_Objetivo proposto 1_.
Responda com base no texto sobre estereótipos de veganos:
(a) Em que dia foi publicado o post?
(b) Qual é a posição deste post na série sobre vegetarianismo e veganismo?
(c) De quais dois personagens o anjo vegano é apontado como uma das facetas?

_Trecho apresentado_.
-- -- --

Criando um personagem vegetariano/vegano - Estereótipos de veganos

domingo, 18 de outubro de 2020

 

Tradução: Eu quando alguém expressa o menor interesse no veganismo

Por: Thalita Gonçalves

Hello, little loafs!

Voltei neste quarto e último post sobre o vegetarianismo e veganismo! Já aprendemos sobre o vocabulário e a transição para o vegetarianismo; sobre o veganismo enquanto estilo de vida; e sobre alguns dos conflitos mais comuns criados quando se é vegano no meio de pessoas que comem carne. Hoje vamos ver os estereótipos mais comuns entre os veganos e/ou atribuídos aos veganos.

Só lembrando, mais uma vez, que não pretendo convencer ninguém a se tornar vegano, mas que essa série de posts são apenas algumas ideias sobre o veganismo reunidas para ajudar escritores. Essa lista não segue nenhuma ordem em particular.

 1. O anjo vegano:

Tradução: “Vocês vegans fingem que são melhores do que todo mundo”. Falso. Eu não estou fingindo.

Quem ele é:

É aquela pessoa essencialmente boa, que realiza trabalhos voluntários, ajuda todos que encontra, é a verdadeira encarnação de Madre Tereza de Calcutá e o veganismo é apenas a cereja no bolo desse anjo de candura (*sente a ironia~). Também conhecida como uma das muitas facetas dos nossos queridos Mary Sue e Gary Stu.

Como evitá-lo:

Não é porque uma pessoa é vegana que ela é um “anjo”, ou seja, que fará apenas coisas boas e corretas. Um vegano pode fazer coisas ruins de propósito, pode ter pensamentos equivocados, pode cometer erros. O vilão da sua história pode ser vegan! Não dizem que o Hitler era vegetariano (ou que só comia carne de frango)? E olha só o que ele fez!

-- -- --

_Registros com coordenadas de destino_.
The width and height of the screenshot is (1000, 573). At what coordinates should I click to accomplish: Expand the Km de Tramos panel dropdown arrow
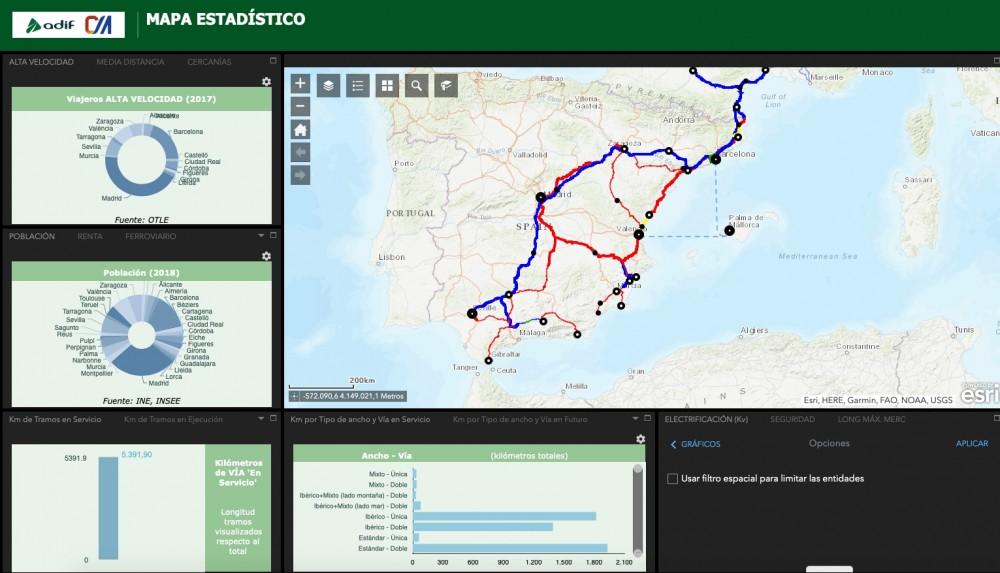pos(260,419)
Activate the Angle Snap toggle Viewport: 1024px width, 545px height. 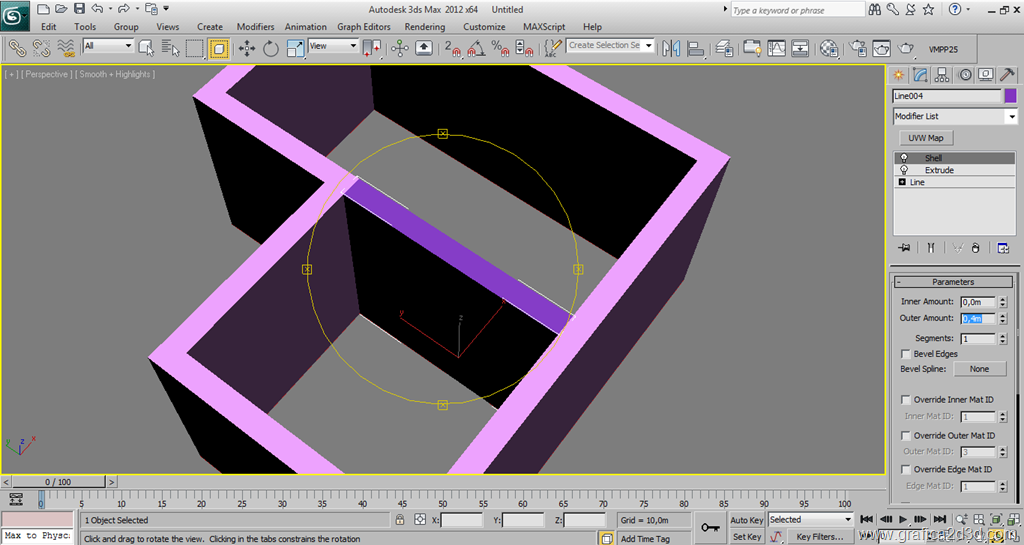476,47
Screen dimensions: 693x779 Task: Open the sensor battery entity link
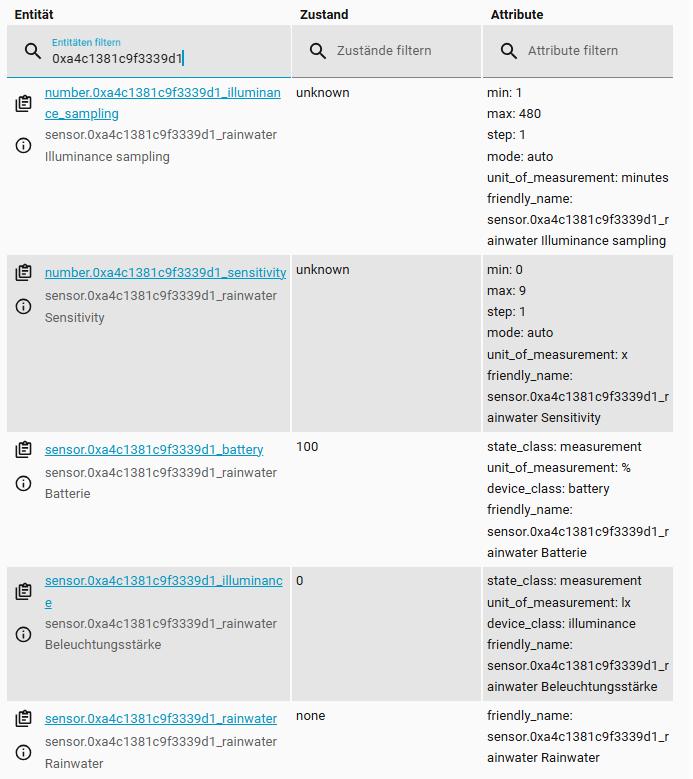tap(154, 450)
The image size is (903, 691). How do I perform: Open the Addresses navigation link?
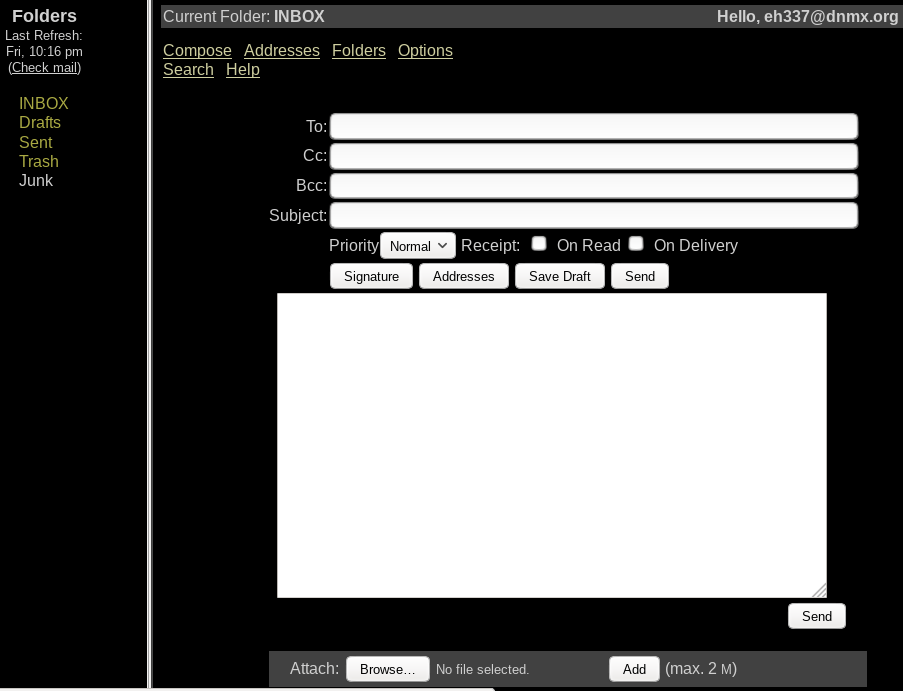(x=281, y=51)
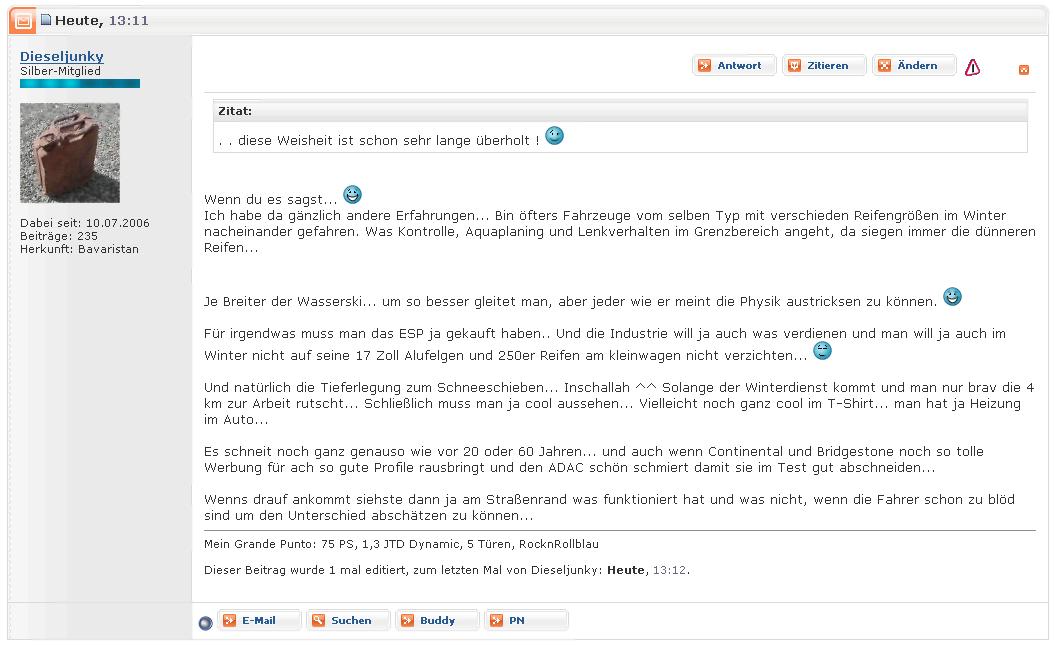The width and height of the screenshot is (1055, 646).
Task: Click small orange icon right of warning triangle
Action: [1023, 70]
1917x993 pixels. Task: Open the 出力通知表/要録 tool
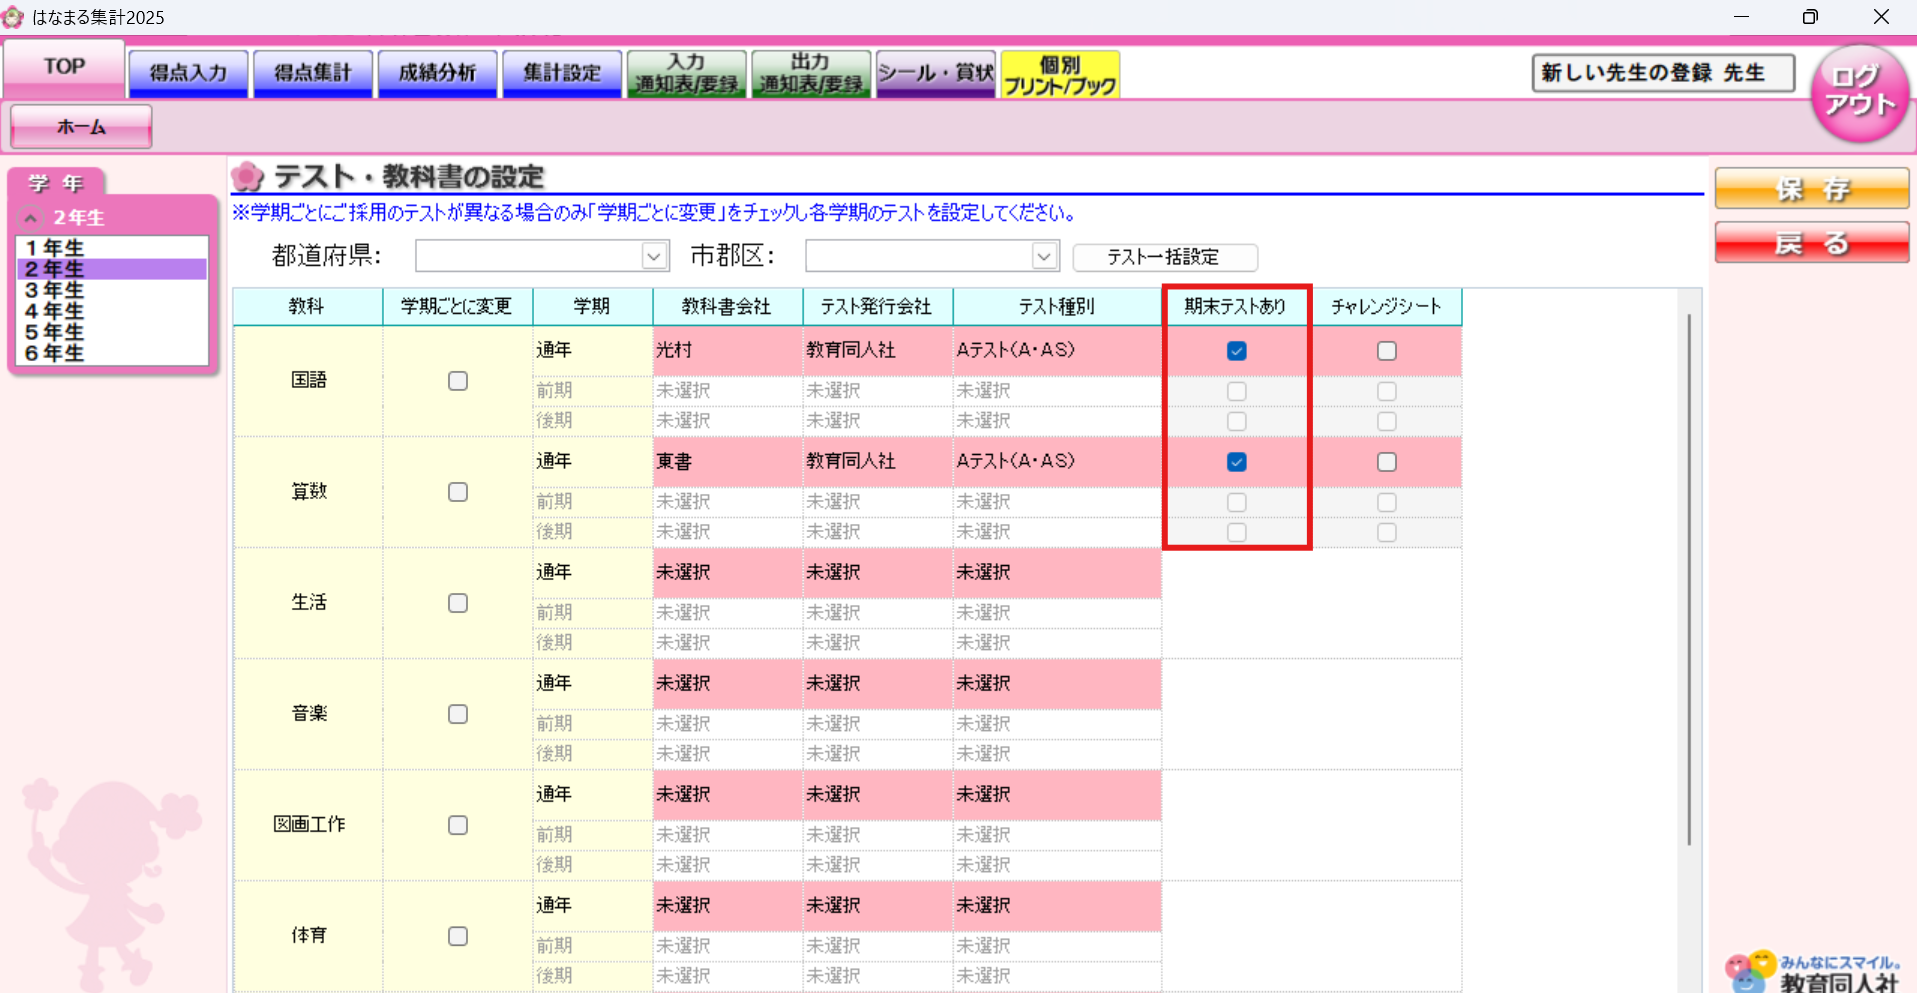(810, 73)
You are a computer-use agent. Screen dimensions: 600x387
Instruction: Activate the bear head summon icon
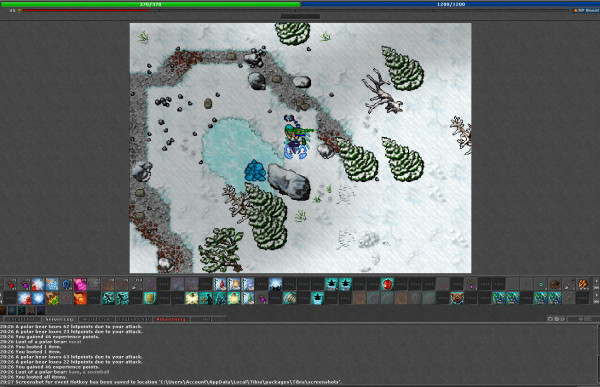(457, 298)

-- -- --

_Objetivo proposto 2_. Redigite as linhas dos registros que vão da que contém "You are a computer-use" até o fim dos registros, incluindo ambas as pontas. Deixe as imagens fora da resposta.

_Solução 1_.
(a) Domingo, 18 de outubro de 2020.
(b) É o quarto e último post da série.
(c) Mary Sue e Gary Stu.

_Solução 2_.
You are a computer-use agent. Screen dimensions: 600x387
Instruction: Activate the bear head summon icon
(457, 298)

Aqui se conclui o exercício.